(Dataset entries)
------------------------------

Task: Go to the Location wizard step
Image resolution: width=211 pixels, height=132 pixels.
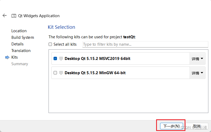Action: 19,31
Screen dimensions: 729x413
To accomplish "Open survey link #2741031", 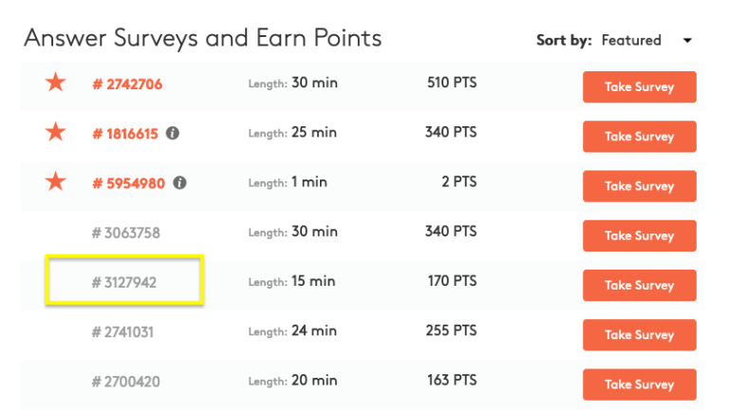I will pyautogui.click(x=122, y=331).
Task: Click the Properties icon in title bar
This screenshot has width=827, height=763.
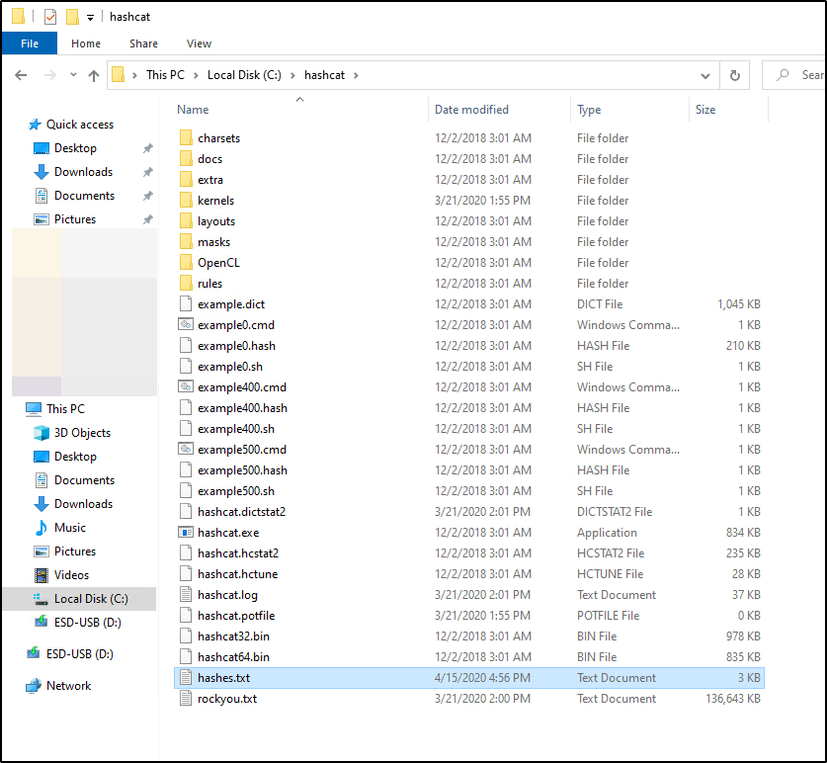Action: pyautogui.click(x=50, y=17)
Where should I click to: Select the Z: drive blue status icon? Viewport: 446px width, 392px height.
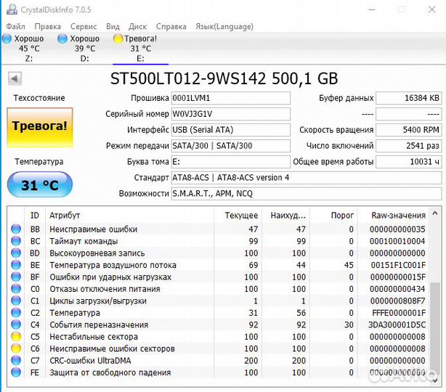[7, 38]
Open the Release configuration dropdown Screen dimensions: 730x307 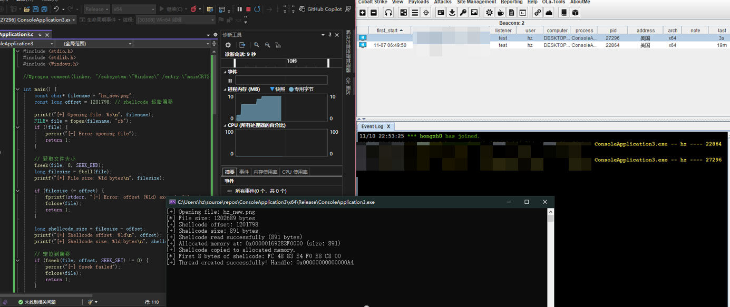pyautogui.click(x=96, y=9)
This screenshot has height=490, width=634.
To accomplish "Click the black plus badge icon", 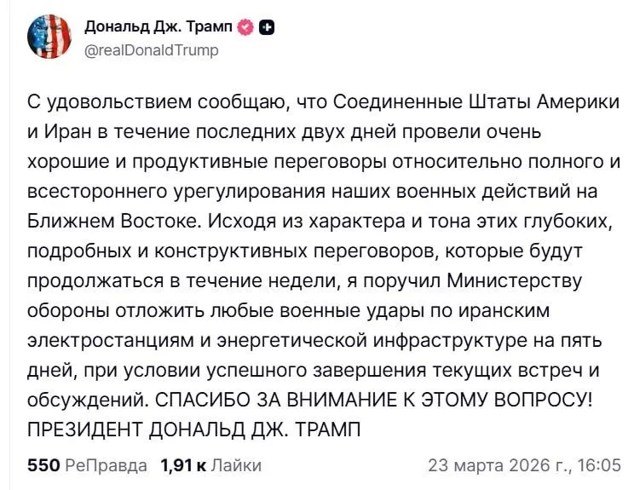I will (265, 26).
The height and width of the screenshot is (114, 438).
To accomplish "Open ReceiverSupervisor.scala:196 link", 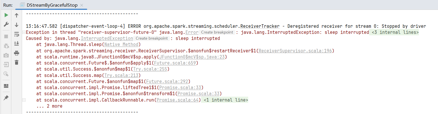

------------------------------

EXERCISE DIRECTIONS
For each line above that contains the word "Task", give the line as it is written.

RESULT
Task: Go to the Location wizard step
Task: Click the Properties icon in title bar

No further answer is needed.